At which point, you wish you’d been a bit more prudent and backed up your handset.
Making a back-up won’t bring your phone back. But it could minimise the financial loss you’ll suffer and save you a lot of time by making it easier and more seamless to transition to your replacement phone.
There are two options for backing up your iPhone: in the cloud, or on your computer. To be extra safe, you may want to use both. Here we’ll walk you the hows and whys…
Backing up your iPhone to iCloud
The main advantage of backing up your phone to Apple’s iCloud cloud storage service is that you it won’t take up space on your computer.
Given how many apps, movies, photos and games we’re now likely to have on our phones, that’s a real boon.
Here’s how to go about it…
- Make sure your phone is connected to WiFi. Backing up using mobile internet will take much, much longer. It’s a good idea to ensure your phone is connected to a power source too.
- Head to the settings section of your phone. Tap your name at the top of your list of options and then hit the iCloud tab.
- Press the iCloud back-up option. Then hit ‘Back Up Now’.
- Leave the phone connected to a power source and on Wifi until the back-up is complete.
- If you’ve never backed up your iPhone before, it may take a while to complete. But the good news is that you’ll still be able to use your phone in the meantime.
Furthermore, subsequent updates will be much quicker because you’ll only be backing up changes you’ve made to your phone since you last backed it up.
Scheduling daily iCloud back-ups
iPhones allow you to set up your handset so it automatically backs-up to iCloud every day.
It’s a handy option to have if you’re a bit forgetful, or tend to be a bit lax about the admin that goes with owning pocket tech.
When the daily update option is turned on, your iPhone will usually carry out the update overnight and only when you’re connected to WiFi.
To activate daily updates, you’ll need to...
- Head to settings and press on your name at the top
- Tap iCloud, followed by iCloud Backup
- Make sure your iPhone is connected to a power source and to WiFi
- Ensure that the screen is locked. With automatic updates, you won’t be able to use your iPhone while it’s updating
Backing up your iPhone to your computer
In the dim and distant past, backing up your iPhone to a computer was the only way to go. And may still be if you don’t want to pay to expand your iCloud storage capacity beyond the 5GB that Apple provides free of charge.

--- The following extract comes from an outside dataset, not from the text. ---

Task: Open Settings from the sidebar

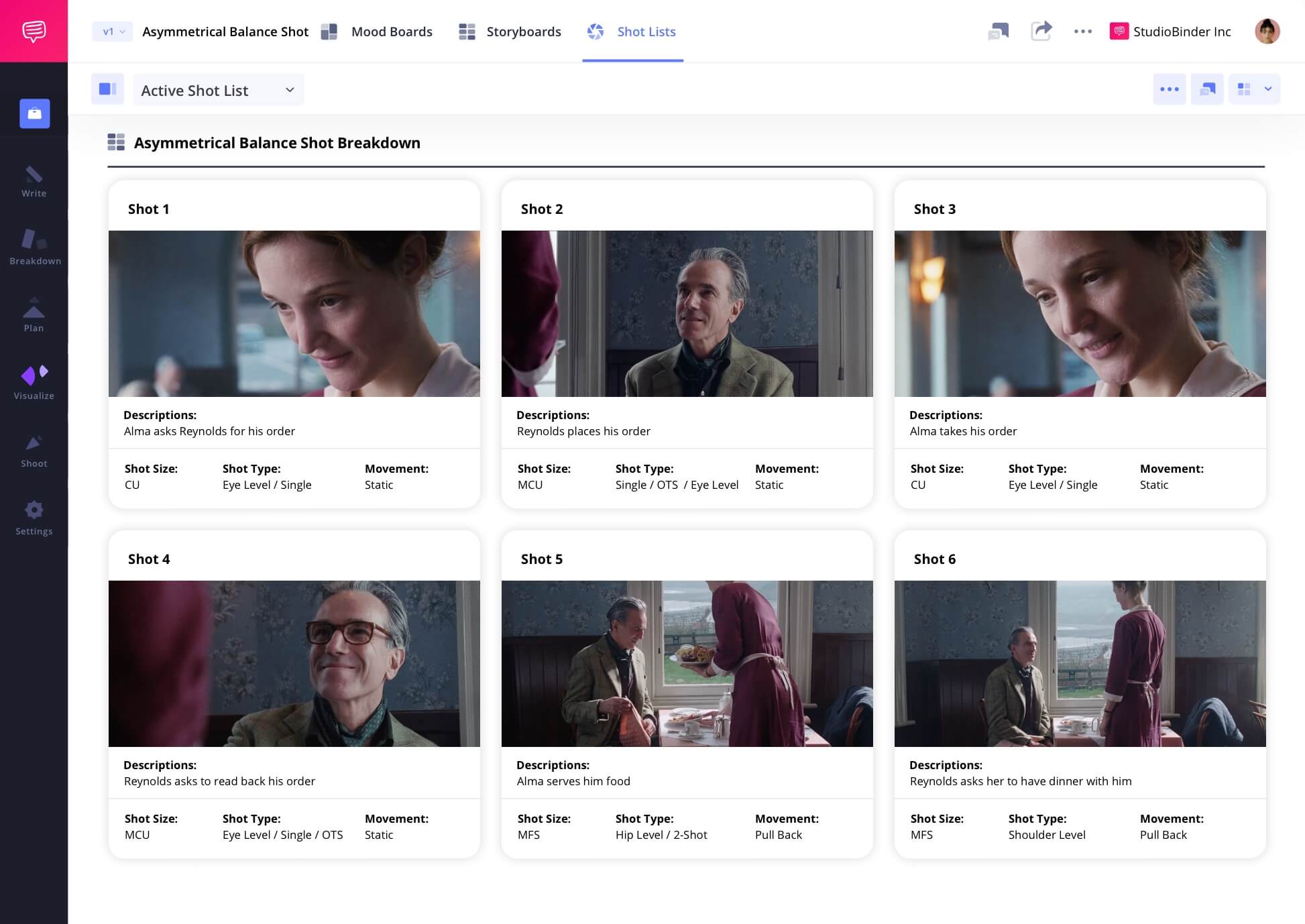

The process we’ve outlined first applies when you’re backing up to a PC or a Mac that’s running Apple’s Mac OS Catalina 10.14 or below.
After we're done, we'll run you through how to back up to a Mac running Mac OS Catalina 10.15 or a later version of Apple's software.

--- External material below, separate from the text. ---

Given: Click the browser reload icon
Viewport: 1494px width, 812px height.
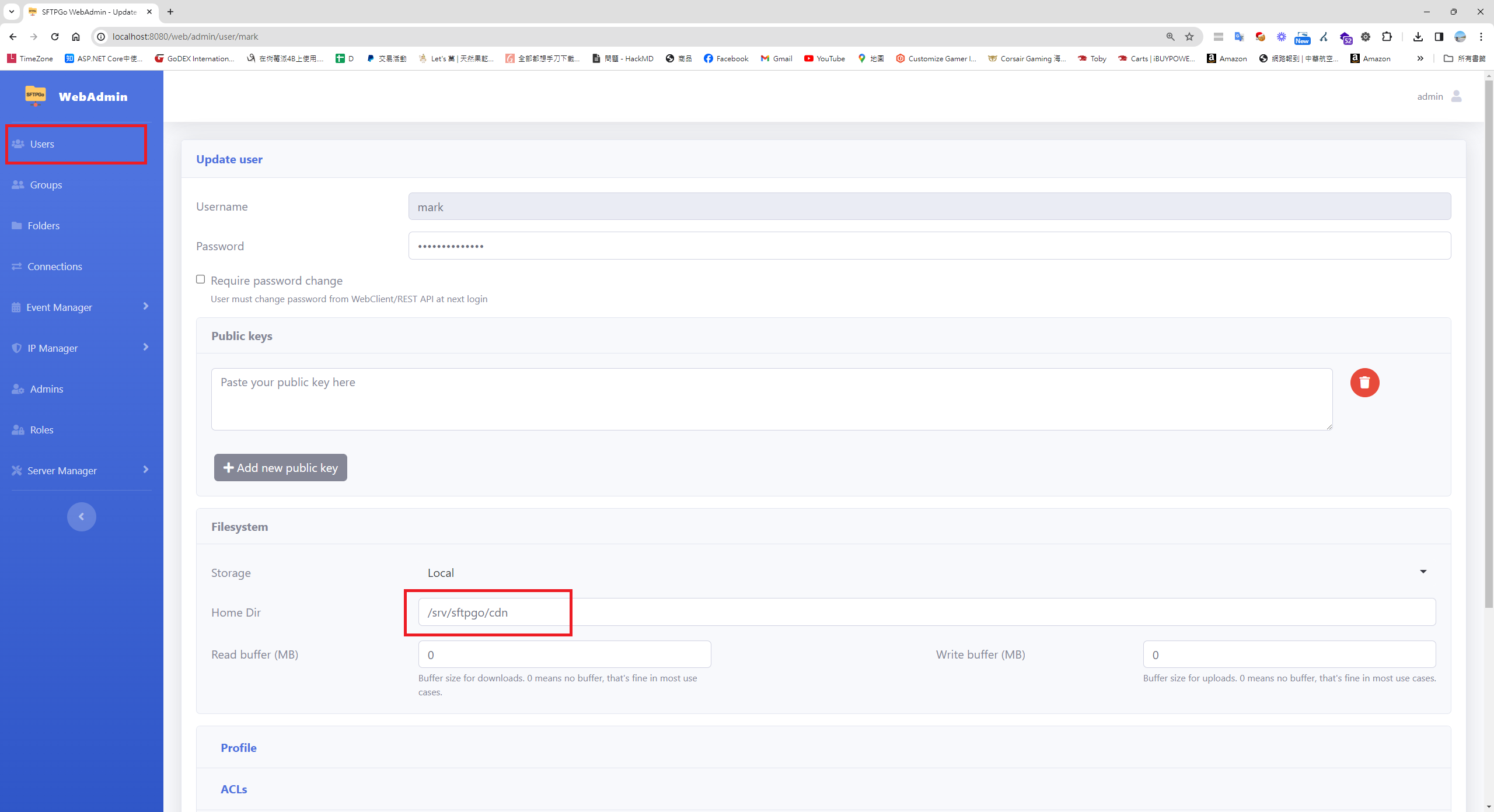Looking at the screenshot, I should (55, 37).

Here’s what you need to do (updating to PC or Mac running OS Catalina 10.14 or below)…
- Connect your iPhone to your computer, using the Lightning Cable. Then open iTunes
- Enter the passcode for your iPhone if prompted whether you ‘trust this phone’. Then hit ‘trust’
- Locate your iPhone in iTunes. If you can’t see it. Shut down iTunes and connect your phone again.
- Click ‘summary’. You’ll find this in the sidebar.
- Locate the ‘This computer tab’ under the heading labelled 'automatically back up'
- Click ‘back up now’.
In the event that you’re backing up your phone to a Mac with Catalina 10.15 or above, you’ll need to…
- Connect your phone to your Mac with a Lightning Cable. And open ‘finder’.
- Enter the passcode for your iPhone if prompted whether you ‘trust this phone’. Then tap ‘trust’
- Find your iPhone in the locations section of finder and click on it
- Locate the back-ups section and click ‘back-up now’
If you’ve got WiFi syncing enabled on your phone, you won’t use to connect with a Lightning Cable. But the rest of the back-up process outlined above is identical.